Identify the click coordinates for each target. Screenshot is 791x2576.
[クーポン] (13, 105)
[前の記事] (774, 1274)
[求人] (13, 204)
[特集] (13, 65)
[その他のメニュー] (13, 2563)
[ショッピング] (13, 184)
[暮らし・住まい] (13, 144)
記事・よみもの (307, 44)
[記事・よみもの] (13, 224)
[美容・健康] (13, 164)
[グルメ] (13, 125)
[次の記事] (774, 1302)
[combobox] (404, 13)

___

- [Required work] Write down all of the listing exactly.

- [Response box]
Identify the click coordinates for each target. Screenshot is 791x2576.
[クーポン] (13, 105)
[前の記事] (774, 1274)
[求人] (13, 204)
[特集] (13, 65)
[その他のメニュー] (13, 2563)
[ショッピング] (13, 184)
[暮らし・住まい] (13, 144)
記事・よみもの (307, 44)
[記事・よみもの] (13, 224)
[美容・健康] (13, 164)
[グルメ] (13, 125)
[次の記事] (774, 1302)
[combobox] (404, 13)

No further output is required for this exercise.